--- begin ---

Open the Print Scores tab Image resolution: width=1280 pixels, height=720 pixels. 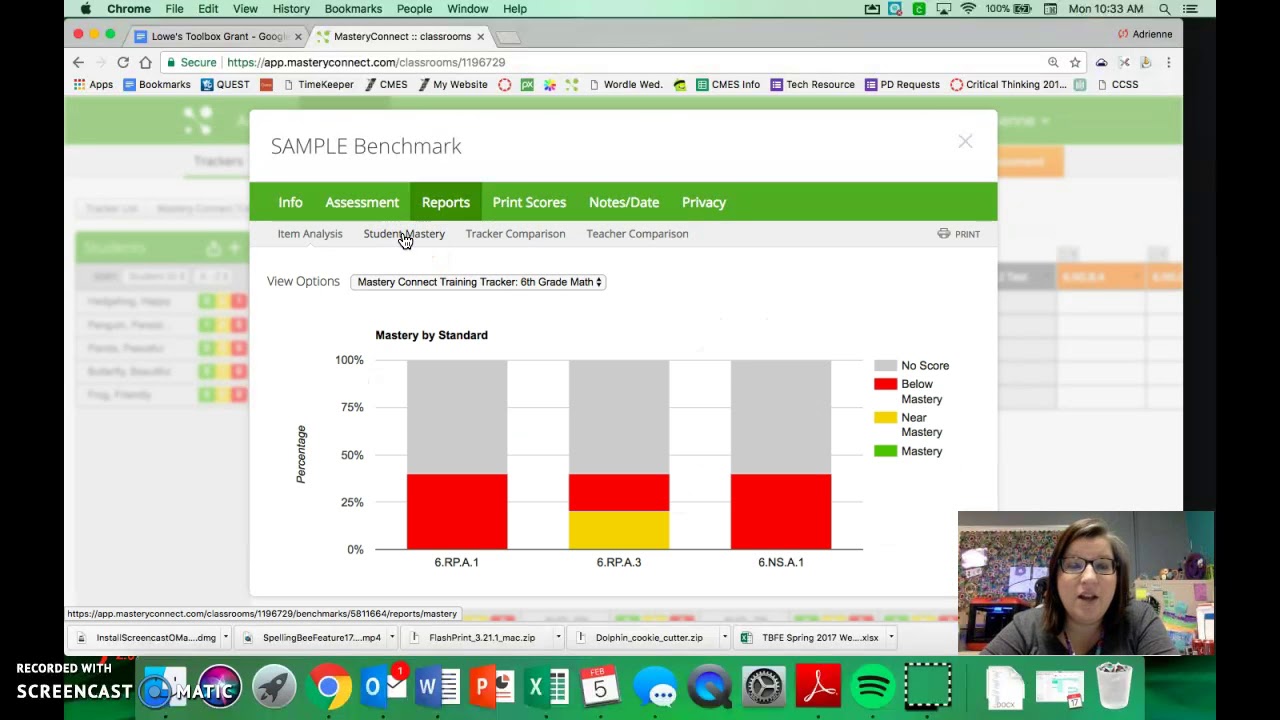(529, 202)
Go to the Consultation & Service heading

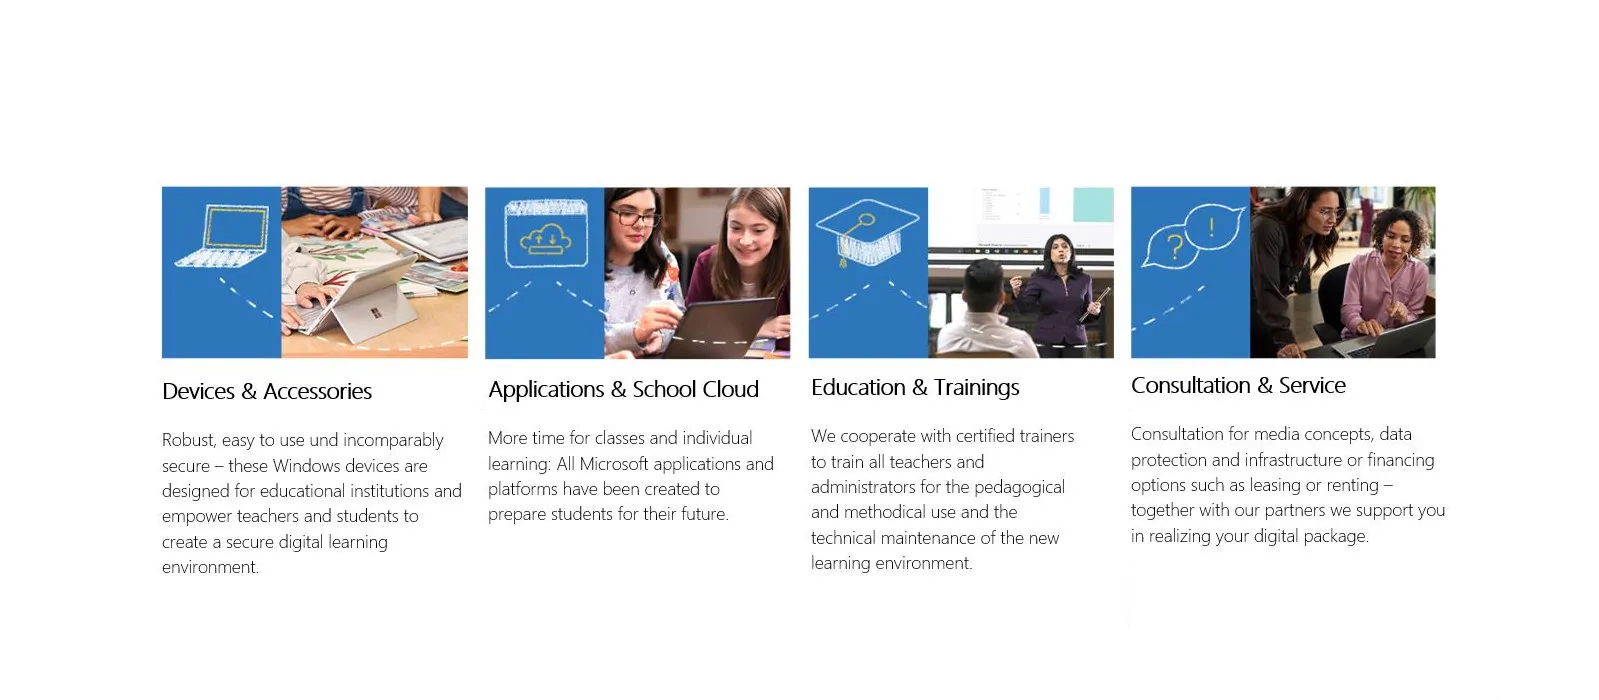tap(1238, 385)
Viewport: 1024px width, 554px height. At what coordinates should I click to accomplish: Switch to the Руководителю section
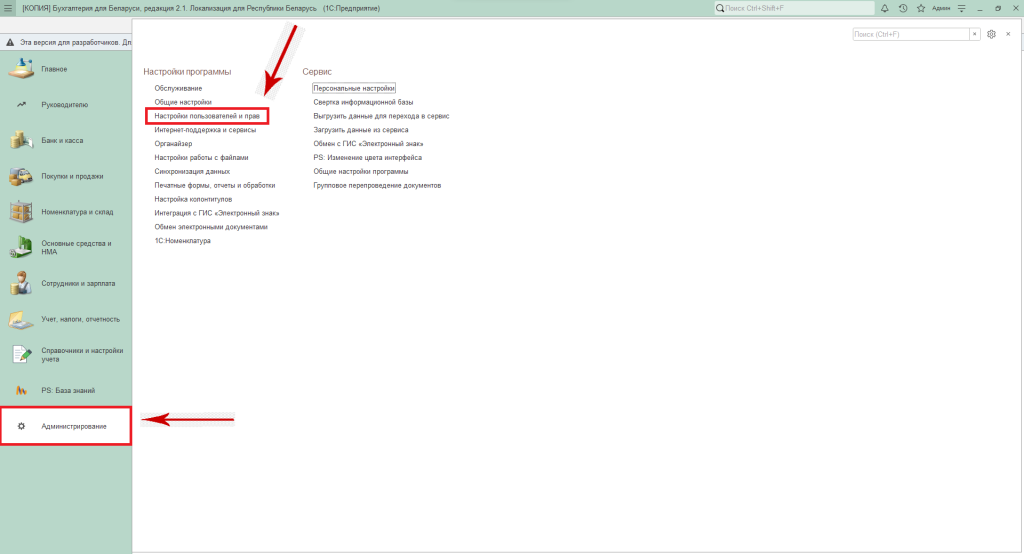click(64, 104)
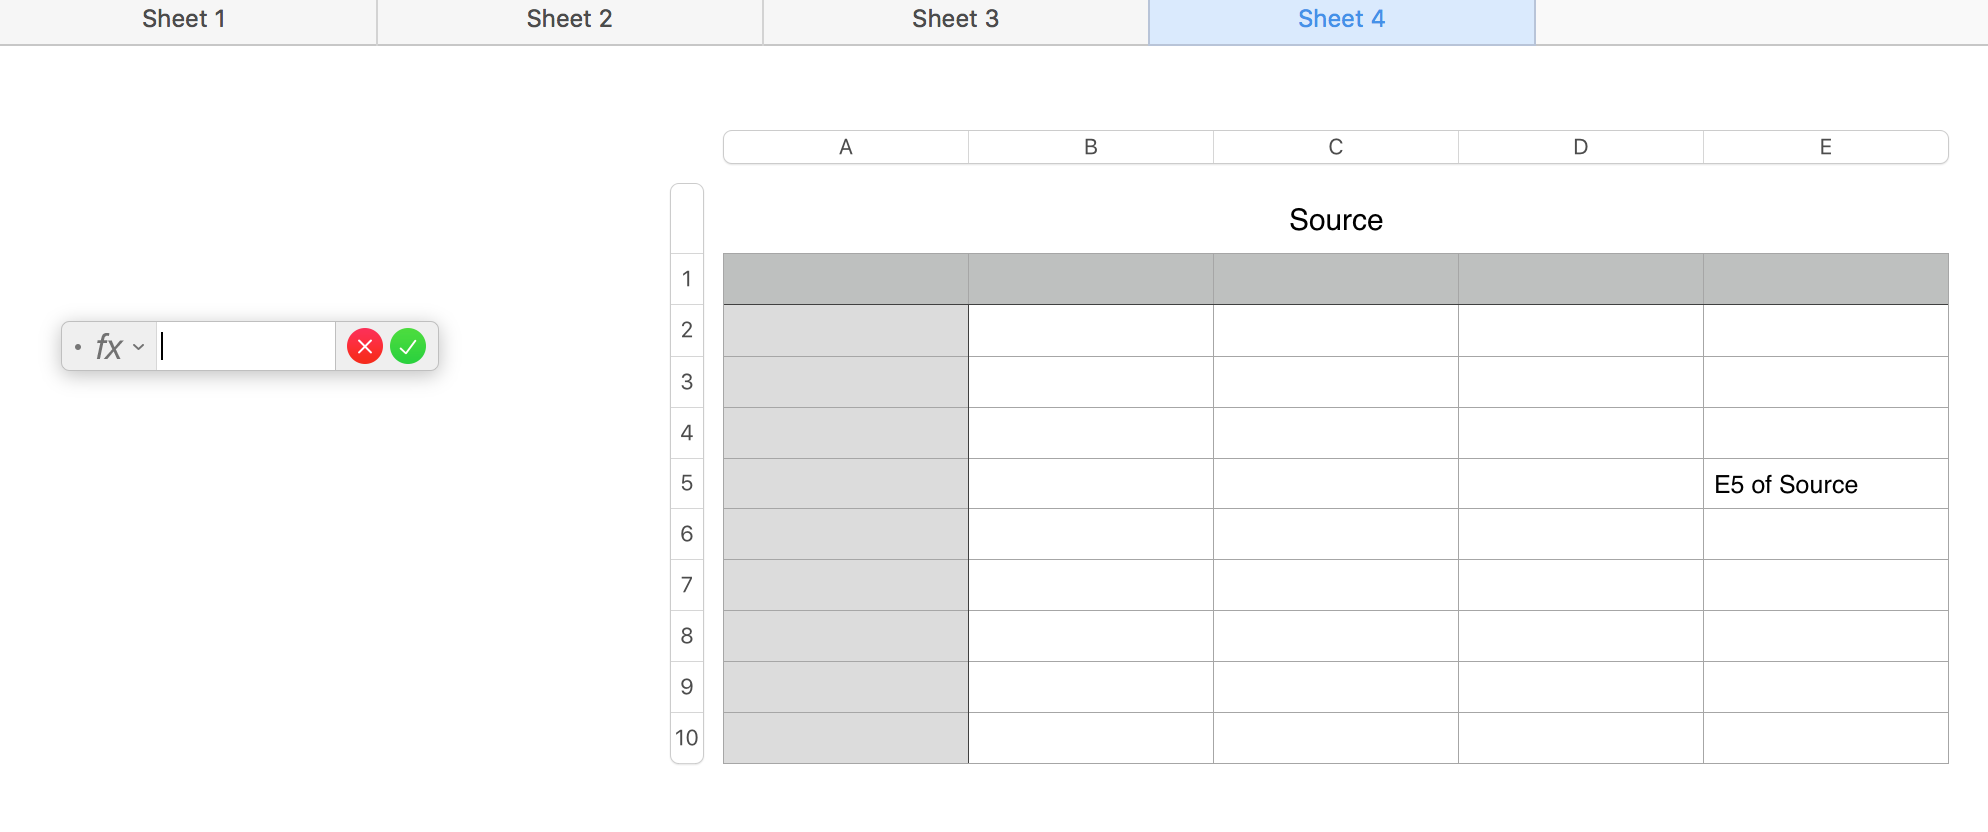Select the empty cell B2
This screenshot has width=1988, height=832.
tap(1090, 331)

--- end ---

--- Written instruction ---
Starting at the line containing "Viewport: 1024px width, 554px" and continuing through the last line of the listing, write those lines out again with "section" renamed to "page" and nothing else altered. Omit the pictures.

--- Solution to the exercise ---
Viewport: 1024px width, 554px height. At what coordinates should I click to accomplish: Switch to the Руководителю page
click(64, 104)
Select the empty cell B2
This screenshot has width=1988, height=832.
tap(1090, 331)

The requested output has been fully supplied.